Daily Archives: August 16, 2011

Enemy Faces

I grew up in the Eighties, the Golden Age of America. Reagan had the Communists on the ropes and we were all going to be rich someday.  Hollywood blockbusters provided us all with stories and shared experience, like so many bearded shamans around the Neolithic campfire. I was particularly struck by the wave of Vietnam War films of that time. I wanted to know more and consumed dozens of books on the American involvement in the war. I was always most eager to read the personal narratives of soldiers in the conflict.

In the stacks last week I came across this book, Red Plateau: Memoir of a North Vietnamese Soldier. Looking it over, I had the startling realization that I had never read anything from the Other Side. All the personal stories from the war I had read were from American perspectives. Whether in book or film, the enemy was a largely faceless and impersonal danger, an elemental force lurking in a primeval jungle.
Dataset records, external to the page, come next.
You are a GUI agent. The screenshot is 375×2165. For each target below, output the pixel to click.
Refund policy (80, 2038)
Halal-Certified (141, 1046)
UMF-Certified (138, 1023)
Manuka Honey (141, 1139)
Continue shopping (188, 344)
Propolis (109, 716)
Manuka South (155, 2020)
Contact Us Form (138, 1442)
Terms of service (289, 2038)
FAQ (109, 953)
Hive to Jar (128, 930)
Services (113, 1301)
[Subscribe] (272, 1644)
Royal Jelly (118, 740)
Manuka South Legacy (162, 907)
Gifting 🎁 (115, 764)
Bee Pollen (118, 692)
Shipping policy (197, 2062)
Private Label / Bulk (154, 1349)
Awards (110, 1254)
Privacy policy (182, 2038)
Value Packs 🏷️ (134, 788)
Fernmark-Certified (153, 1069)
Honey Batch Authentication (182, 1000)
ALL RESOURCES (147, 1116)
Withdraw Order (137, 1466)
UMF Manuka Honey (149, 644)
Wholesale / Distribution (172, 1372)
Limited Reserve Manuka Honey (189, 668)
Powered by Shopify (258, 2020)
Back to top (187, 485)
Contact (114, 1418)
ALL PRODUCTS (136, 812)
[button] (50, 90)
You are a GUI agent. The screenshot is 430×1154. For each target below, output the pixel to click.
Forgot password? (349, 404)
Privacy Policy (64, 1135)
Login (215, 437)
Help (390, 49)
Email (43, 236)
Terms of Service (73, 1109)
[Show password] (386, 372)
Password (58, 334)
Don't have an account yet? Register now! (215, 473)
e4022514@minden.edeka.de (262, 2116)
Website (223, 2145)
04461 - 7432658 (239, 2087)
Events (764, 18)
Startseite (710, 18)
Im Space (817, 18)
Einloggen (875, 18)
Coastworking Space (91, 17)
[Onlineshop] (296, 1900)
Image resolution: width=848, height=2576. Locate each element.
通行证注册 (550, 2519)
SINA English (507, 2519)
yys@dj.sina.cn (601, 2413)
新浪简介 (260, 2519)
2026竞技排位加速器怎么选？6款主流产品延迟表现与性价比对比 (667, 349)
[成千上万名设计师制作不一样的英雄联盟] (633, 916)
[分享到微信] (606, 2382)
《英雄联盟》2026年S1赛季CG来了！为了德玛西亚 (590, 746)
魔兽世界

I read the short book in a day and half and was floored.  Comparing the differences and similarities between this story and the American stories I have read was interesting. The inherent wastefulness and horror of war are present in both. As a North Vietnamese soldier fighting in the south, Nguyen Van Tan is away from home like his American counterparts. But he doesn’t count the days until he can return. He and his comrades are there to fight until they are killed or the North prevails.  The details of the hardships he faced are gripping and poignant, marching for days and days with only puddle water and moldy rice balls for sustenance, frequently under the threat of nightmarish B-52 strikes. The North Vietnamese soldiers are a sentimental lot and form the close bonds familiar to anyone who has served. His entire platoon weeps openly after Tan, himself paralyzed with shock, receives a letter with the news of the death of his father.  Nguyen Van Tan  miraculously survived some of the heaviest engagements of the war, including the assaults on Khe Sahn.  He credits his survival to a grievous wound he received in 1971, keeping him off the line for a long period of recuperation. Tan had been a schoolteacher and his rudimentary knowledge of English was put to use for a time translating captured documents. In these sections we can read that the North Vietnamese troops found their American foes equally inscrutable.

I only took a moment to mine some more material in the stacks.

Vietnam: A Portrait of its People at War contained personal stories from members of another shadowy antagonist of  the Vietnam War film, the Viet Cong. Interestingly, this book was first published under the title Portrait of the Enemy.

Once again, the power of browsing is revealed. I didn’t know I needed to read these books until I saw them.